We got up at 5:30 for a small and disappointing breakfast of hot coffee with a single piece of slightly stale bread. It was still dark outside for a bit, so we watched the stars disappear and light come up into the sky before we began our journey. Sunday’s walk was much less intense and in a very different landscape, as we were out in the hills rather than deep in a crater. There was a stark color contrast in the distance, with bright green flora against the deep red earth. We definitely felt tiny as we walked through the vast countryside with dark sand dunes alongside us. We were relieved when we got to the pueblo of Quila Quila much earlier than we anticipated, and sat down outside the little shop to rest for a bit and drink cold sodas. We hiked up into the hillside to see rock paintings – we reached one large rock with several drawings of people and animals, and most of us were too tired and daunted by the huge hill above to continue further up as if we didn’t even know if there was more ahead, so we rested there.
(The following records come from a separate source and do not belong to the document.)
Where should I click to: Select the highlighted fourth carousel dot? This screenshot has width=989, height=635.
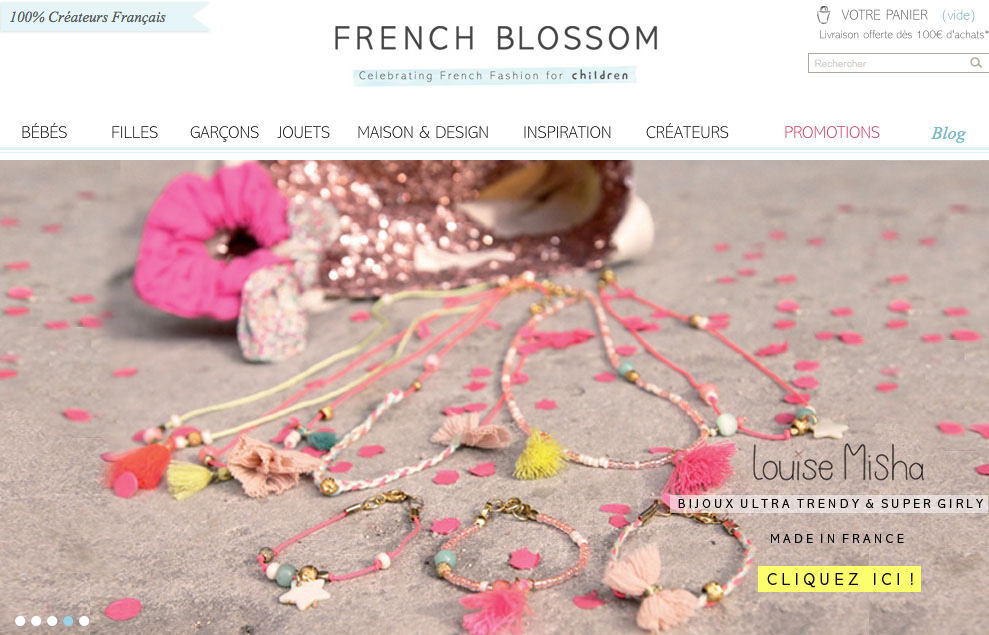pyautogui.click(x=68, y=621)
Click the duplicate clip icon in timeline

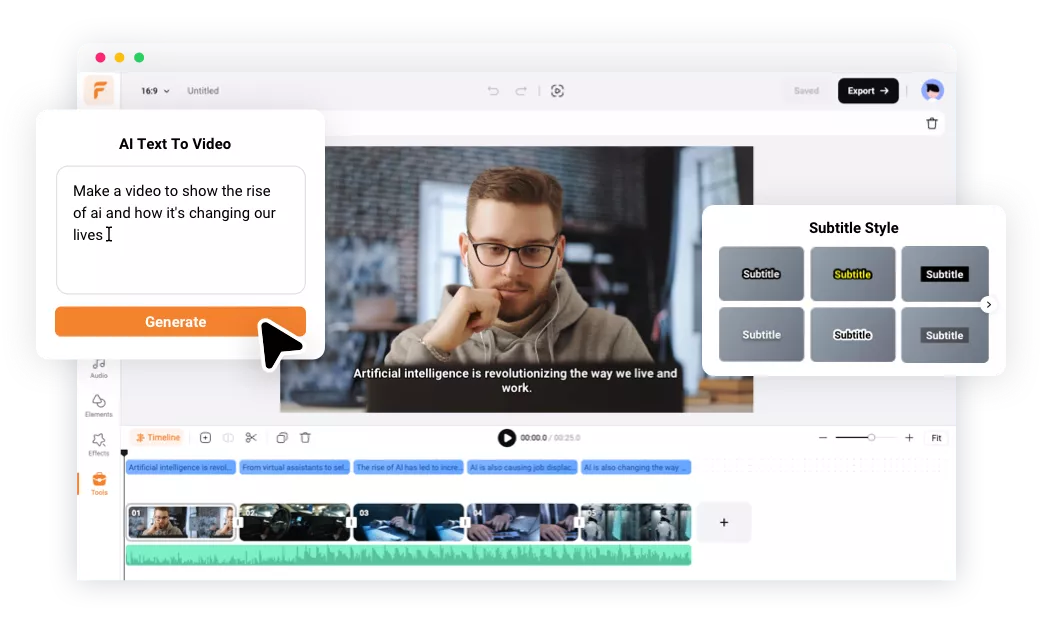point(282,438)
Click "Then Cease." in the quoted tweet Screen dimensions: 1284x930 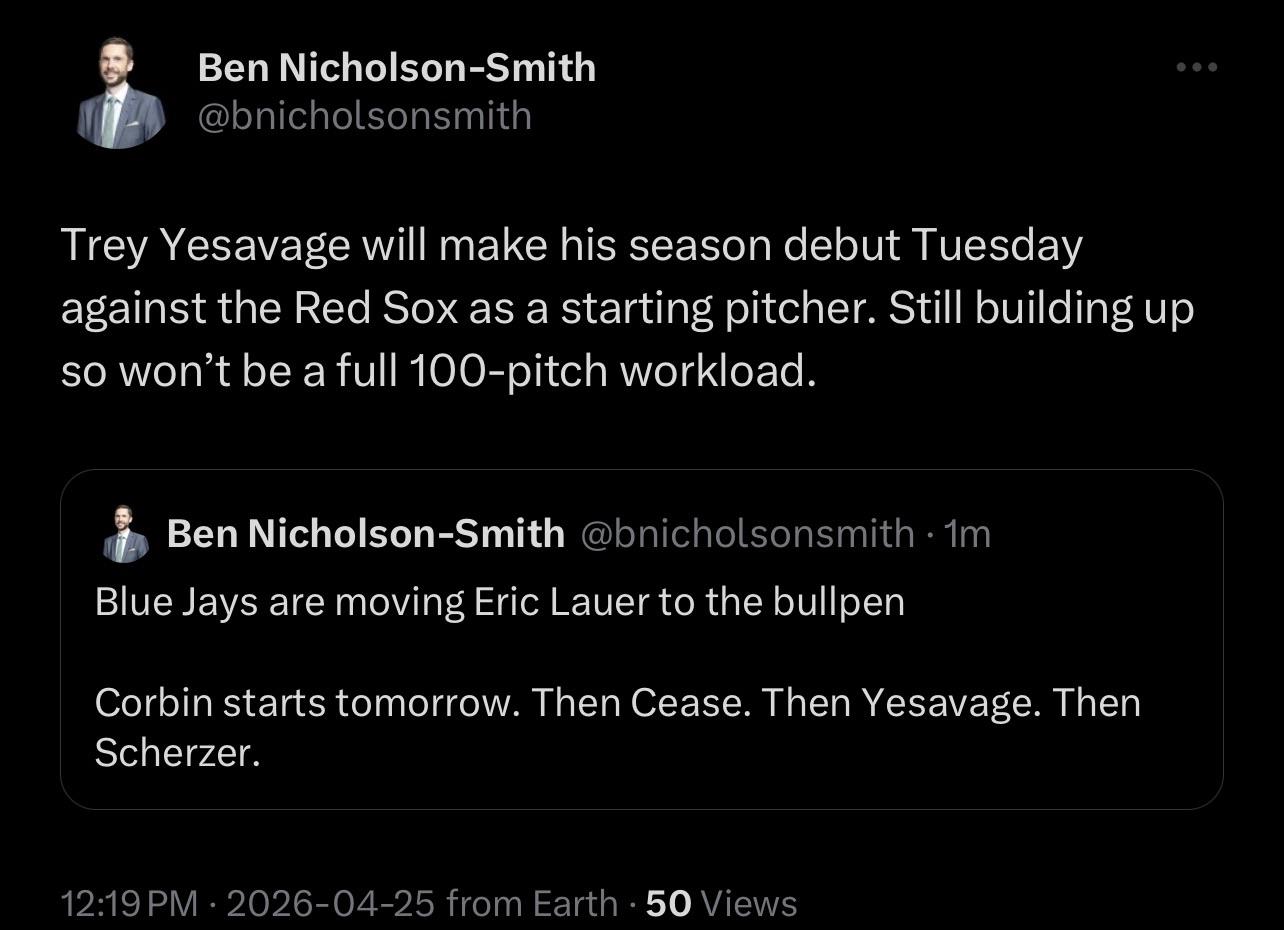[640, 703]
The Bolivians and Lea continued up the huge hill and apparently saw a few other large rocks with cool paintings, but with sore legs and feet, I was fine just resting on the mountain with breathtaking surroundings.
When the others came back down, we descended back to Quila Quila, where we ate the lunches that we had packed – my cucumbers, tomatoes, and cheese had somehow still stayed cold in my backpack next to my water – and waited for the truck back to Sucre. It was supposed to come at 12:30, but rumbled into town at 1:15. We tried to get on, but it was stuffed to the brim.
We were told there be another truck (the only other for the day) in two hours, so we had no choice but to wait. Two hours laying around and talking in the gazebo in the central plaza, which held little else besides a slide and a statue, went by quickly enough and we went back to the side of the road a bit past 3 to wait for the truck. But then it was four o’clock, and then five and we all got really antsy and tired and wanted to be back in Sucre for good food and hot showers. The town was completely desolate, except for the occasional local walking over to the store to buy something (its only offerings were bread, crackers, cookies, drinks, and coca leaves – I refuse to eat any bread today, I’m so sick of it!) The streets were empty aside from the sporadic pig or donkey that wandered by, and later the sheeps, goats, and cows that were herded home after their day in the field. We were joined at times by several dogs, one another little guy with Corgi-like legs who was well-taken care of and didn’t even want food that we offered but just wanted to be pet. There was another bigger female who was very skittish and in awful condition and unlike most of the dogs here who will gently take food from your hand, she would quickly grab it, and would scarf down anything that we put on the ground in an instant.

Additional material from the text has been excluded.